THE EXERCISE — Render the listing below as a Markdown table with the columns Row and Line. Put each nonblank line in order under Line with its sequence number under Row, and omit blank lines.

Source data —
►

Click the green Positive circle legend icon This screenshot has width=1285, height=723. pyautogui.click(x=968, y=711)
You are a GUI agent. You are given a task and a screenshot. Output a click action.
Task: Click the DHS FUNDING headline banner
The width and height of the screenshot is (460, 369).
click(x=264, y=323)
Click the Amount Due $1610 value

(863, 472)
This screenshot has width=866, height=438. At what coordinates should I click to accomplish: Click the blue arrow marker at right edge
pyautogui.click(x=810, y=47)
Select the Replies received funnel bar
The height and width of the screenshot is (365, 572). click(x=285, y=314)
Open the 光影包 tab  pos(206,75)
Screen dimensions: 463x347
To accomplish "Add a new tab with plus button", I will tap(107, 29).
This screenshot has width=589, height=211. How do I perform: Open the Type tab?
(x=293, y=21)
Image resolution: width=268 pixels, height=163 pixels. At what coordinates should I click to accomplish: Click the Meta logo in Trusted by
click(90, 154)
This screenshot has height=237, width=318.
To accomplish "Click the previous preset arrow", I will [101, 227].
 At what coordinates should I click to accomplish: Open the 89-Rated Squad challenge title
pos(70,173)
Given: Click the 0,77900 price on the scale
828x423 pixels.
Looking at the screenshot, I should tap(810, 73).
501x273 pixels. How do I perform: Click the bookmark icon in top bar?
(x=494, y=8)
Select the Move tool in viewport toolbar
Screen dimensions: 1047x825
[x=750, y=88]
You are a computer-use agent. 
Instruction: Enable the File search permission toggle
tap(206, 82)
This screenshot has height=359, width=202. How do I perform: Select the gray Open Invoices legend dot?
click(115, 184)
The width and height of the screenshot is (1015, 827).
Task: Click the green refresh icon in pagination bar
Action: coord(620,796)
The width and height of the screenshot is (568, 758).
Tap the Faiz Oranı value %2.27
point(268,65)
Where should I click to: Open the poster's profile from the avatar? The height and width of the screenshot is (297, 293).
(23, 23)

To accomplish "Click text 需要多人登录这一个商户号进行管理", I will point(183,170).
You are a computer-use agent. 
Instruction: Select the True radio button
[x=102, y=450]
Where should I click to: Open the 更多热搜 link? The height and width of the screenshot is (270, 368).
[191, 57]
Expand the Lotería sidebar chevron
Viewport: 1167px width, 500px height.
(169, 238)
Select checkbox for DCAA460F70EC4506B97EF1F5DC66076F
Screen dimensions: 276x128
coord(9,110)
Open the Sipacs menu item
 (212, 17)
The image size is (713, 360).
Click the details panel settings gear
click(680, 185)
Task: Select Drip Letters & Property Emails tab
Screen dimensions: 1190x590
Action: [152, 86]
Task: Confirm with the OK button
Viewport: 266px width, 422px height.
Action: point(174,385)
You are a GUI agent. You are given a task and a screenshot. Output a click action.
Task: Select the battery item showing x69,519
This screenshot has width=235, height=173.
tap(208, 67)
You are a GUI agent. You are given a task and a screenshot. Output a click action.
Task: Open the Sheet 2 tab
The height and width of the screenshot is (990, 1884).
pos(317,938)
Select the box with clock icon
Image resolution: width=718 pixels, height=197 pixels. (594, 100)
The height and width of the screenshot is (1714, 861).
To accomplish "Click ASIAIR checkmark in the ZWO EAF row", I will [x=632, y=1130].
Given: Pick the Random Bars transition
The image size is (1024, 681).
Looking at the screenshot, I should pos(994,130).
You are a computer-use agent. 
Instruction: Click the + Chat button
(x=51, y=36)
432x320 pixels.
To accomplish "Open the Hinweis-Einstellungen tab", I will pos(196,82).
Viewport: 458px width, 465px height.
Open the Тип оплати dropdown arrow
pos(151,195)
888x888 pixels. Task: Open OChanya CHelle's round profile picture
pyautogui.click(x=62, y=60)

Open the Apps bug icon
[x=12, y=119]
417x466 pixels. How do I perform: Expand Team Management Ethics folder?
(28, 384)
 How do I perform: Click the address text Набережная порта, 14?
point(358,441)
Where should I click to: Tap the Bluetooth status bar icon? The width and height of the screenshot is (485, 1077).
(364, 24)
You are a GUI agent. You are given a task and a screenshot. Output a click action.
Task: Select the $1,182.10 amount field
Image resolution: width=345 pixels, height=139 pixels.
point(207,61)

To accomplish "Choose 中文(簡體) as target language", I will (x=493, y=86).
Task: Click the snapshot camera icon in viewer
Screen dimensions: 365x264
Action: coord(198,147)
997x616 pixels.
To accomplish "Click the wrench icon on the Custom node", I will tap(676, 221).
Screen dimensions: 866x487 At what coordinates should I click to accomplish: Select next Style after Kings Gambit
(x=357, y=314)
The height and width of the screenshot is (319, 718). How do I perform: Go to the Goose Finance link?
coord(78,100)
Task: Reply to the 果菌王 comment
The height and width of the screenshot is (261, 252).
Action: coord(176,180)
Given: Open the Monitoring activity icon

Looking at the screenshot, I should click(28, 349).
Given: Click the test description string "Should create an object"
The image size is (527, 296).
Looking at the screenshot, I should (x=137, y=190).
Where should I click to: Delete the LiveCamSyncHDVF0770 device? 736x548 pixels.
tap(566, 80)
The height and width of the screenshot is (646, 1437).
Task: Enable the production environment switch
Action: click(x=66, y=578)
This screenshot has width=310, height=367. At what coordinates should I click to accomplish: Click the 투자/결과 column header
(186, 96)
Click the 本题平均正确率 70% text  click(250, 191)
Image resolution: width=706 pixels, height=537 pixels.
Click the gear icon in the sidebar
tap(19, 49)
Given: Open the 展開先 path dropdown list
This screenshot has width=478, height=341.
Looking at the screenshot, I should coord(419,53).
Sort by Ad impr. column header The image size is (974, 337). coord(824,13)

◄

SOLUTION TO THIS TASK —
| Row | Line |
|---|---|
| 1 | Click the green Positive circle legend icon This screenshot has width=1285, height=723. pyautogui.click(x=968, y=711) |
| 2 | You are a GUI agent. You are given a task and a screenshot. Output a click action. |
| 3 | Task: Click the DHS FUNDING headline banner |
| 4 | The width and height of the screenshot is (460, 369). |
| 5 | click(x=264, y=323) |
| 6 | Click the Amount Due $1610 value |
| 7 | (863, 472) |
| 8 | This screenshot has width=866, height=438. At what coordinates should I click to accomplish: Click the blue arrow marker at right edge |
| 9 | pyautogui.click(x=810, y=47) |
| 10 | Select the Replies received funnel bar |
| 11 | The height and width of the screenshot is (365, 572). click(x=285, y=314) |
| 12 | Open the 光影包 tab  pos(206,75) |
| 13 | Screen dimensions: 463x347 |
| 14 | To accomplish "Add a new tab with plus button", I will tap(107, 29). |
| 15 | This screenshot has width=589, height=211. How do I perform: Open the Type tab? |
| 16 | (x=293, y=21) |
| 17 | Image resolution: width=268 pixels, height=163 pixels. At what coordinates should I click to accomplish: Click the Meta logo in Trusted by |
| 18 | click(90, 154) |
| 19 | This screenshot has height=237, width=318. |
| 20 | To accomplish "Click the previous preset arrow", I will [101, 227]. |
| 21 |  At what coordinates should I click to accomplish: Open the 89-Rated Squad challenge title |
| 22 | pos(70,173) |
| 23 | Given: Click the 0,77900 price on the scale |
| 24 | 828x423 pixels. |
| 25 | Looking at the screenshot, I should tap(810, 73). |
| 26 | 501x273 pixels. How do I perform: Click the bookmark icon in top bar? |
| 27 | (x=494, y=8) |
| 28 | Select the Move tool in viewport toolbar |
| 29 | Screen dimensions: 1047x825 |
| 30 | [x=750, y=88] |
| 31 | You are a computer-use agent.  |
| 32 | Instruction: Enable the File search permission toggle |
| 33 | tap(206, 82) |
| 34 | This screenshot has height=359, width=202. How do I perform: Select the gray Open Invoices legend dot? |
| 35 | click(115, 184) |
| 36 | The width and height of the screenshot is (1015, 827). |
| 37 | Task: Click the green refresh icon in pagination bar |
| 38 | Action: coord(620,796) |
| 39 | The width and height of the screenshot is (568, 758). |
| 40 | Tap the Faiz Oranı value %2.27 |
| 41 | point(268,65) |
| 42 | Where should I click to: Open the poster's profile from the avatar? The height and width of the screenshot is (297, 293). |
| 43 | (23, 23) |
| 44 | To accomplish "Click text 需要多人登录这一个商户号进行管理", I will point(183,170). |
| 45 | You are a computer-use agent.  |
| 46 | Instruction: Select the True radio button |
| 47 | [x=102, y=450] |
| 48 | Where should I click to: Open the 更多热搜 link? The height and width of the screenshot is (270, 368). |
| 49 | [191, 57] |
| 50 | Expand the Lotería sidebar chevron |
| 51 | Viewport: 1167px width, 500px height. |
| 52 | (169, 238) |
| 53 | Select checkbox for DCAA460F70EC4506B97EF1F5DC66076F |
| 54 | Screen dimensions: 276x128 |
| 55 | coord(9,110) |
| 56 | Open the Sipacs menu item |
| 57 |  (212, 17) |
| 58 | The image size is (713, 360). |
| 59 | Click the details panel settings gear |
| 60 | click(680, 185) |
| 61 | Task: Select Drip Letters & Property Emails tab |
| 62 | Screen dimensions: 1190x590 |
| 63 | Action: [152, 86] |
| 64 | Task: Confirm with the OK button |
| 65 | Viewport: 266px width, 422px height. |
| 66 | Action: point(174,385) |
| 67 | You are a GUI agent. You are given a task and a screenshot. Output a click action. |
| 68 | Task: Select the battery item showing x69,519 |
| 69 | This screenshot has width=235, height=173. |
| 70 | tap(208, 67) |
| 71 | You are a GUI agent. You are given a task and a screenshot. Output a click action. |
| 72 | Task: Open the Sheet 2 tab |
| 73 | The height and width of the screenshot is (990, 1884). |
| 74 | pos(317,938) |
| 75 | Select the box with clock icon |
| 76 | Image resolution: width=718 pixels, height=197 pixels. (594, 100) |
| 77 | The height and width of the screenshot is (1714, 861). |
| 78 | To accomplish "Click ASIAIR checkmark in the ZWO EAF row", I will [x=632, y=1130]. |
| 79 | Given: Pick the Random Bars transition |
| 80 | The image size is (1024, 681). |
| 81 | Looking at the screenshot, I should pos(994,130). |
| 82 | You are a computer-use agent.  |
| 83 | Instruction: Click the + Chat button |
| 84 | (x=51, y=36) |
| 85 | 432x320 pixels. |
| 86 | To accomplish "Open the Hinweis-Einstellungen tab", I will pos(196,82). |
| 87 | Viewport: 458px width, 465px height. |
| 88 | Open the Тип оплати dropdown arrow |
| 89 | pos(151,195) |
| 90 | 888x888 pixels. Task: Open OChanya CHelle's round profile picture |
| 91 | pyautogui.click(x=62, y=60) |
| 92 | Open the Apps bug icon |
| 93 | [x=12, y=119] |
| 94 | 417x466 pixels. How do I perform: Expand Team Management Ethics folder? |
| 95 | (28, 384) |
| 96 |  How do I perform: Click the address text Набережная порта, 14? |
| 97 | point(358,441) |
| 98 | Where should I click to: Tap the Bluetooth status bar icon? The width and height of the screenshot is (485, 1077). |
| 99 | (364, 24) |
| 100 | You are a GUI agent. You are given a task and a screenshot. Output a click action. |
| 101 | Task: Select the $1,182.10 amount field |
| 102 | Image resolution: width=345 pixels, height=139 pixels. |
| 103 | point(207,61) |
| 104 | To accomplish "Choose 中文(簡體) as target language", I will (x=493, y=86). |
| 105 | Task: Click the snapshot camera icon in viewer |
| 106 | Screen dimensions: 365x264 |
| 107 | Action: coord(198,147) |
| 108 | 997x616 pixels. |
| 109 | To accomplish "Click the wrench icon on the Custom node", I will tap(676, 221). |
| 110 | Screen dimensions: 866x487 At what coordinates should I click to accomplish: Select next Style after Kings Gambit |
| 111 | (x=357, y=314) |
| 112 | The height and width of the screenshot is (319, 718). How do I perform: Go to the Goose Finance link? |
| 113 | coord(78,100) |
| 114 | Task: Reply to the 果菌王 comment |
| 115 | The height and width of the screenshot is (261, 252). |
| 116 | Action: coord(176,180) |
| 117 | Given: Open the Monitoring activity icon |
| 118 | Looking at the screenshot, I should click(28, 349). |
| 119 | Given: Click the test description string "Should create an object" |
| 120 | The image size is (527, 296). |
| 121 | Looking at the screenshot, I should (x=137, y=190). |
| 122 | Where should I click to: Delete the LiveCamSyncHDVF0770 device? 736x548 pixels. |
| 123 | tap(566, 80) |
| 124 | The height and width of the screenshot is (646, 1437). |
| 125 | Task: Enable the production environment switch |
| 126 | Action: click(x=66, y=578) |
| 127 | This screenshot has width=310, height=367. At what coordinates should I click to accomplish: Click the 투자/결과 column header |
| 128 | (186, 96) |
| 129 | Click the 本题平均正确率 70% text  click(250, 191) |
| 130 | Image resolution: width=706 pixels, height=537 pixels. |
| 131 | Click the gear icon in the sidebar |
| 132 | tap(19, 49) |
| 133 | Given: Open the 展開先 path dropdown list |
| 134 | This screenshot has width=478, height=341. |
| 135 | Looking at the screenshot, I should coord(419,53). |
| 136 | Sort by Ad impr. column header The image size is (974, 337). coord(824,13) |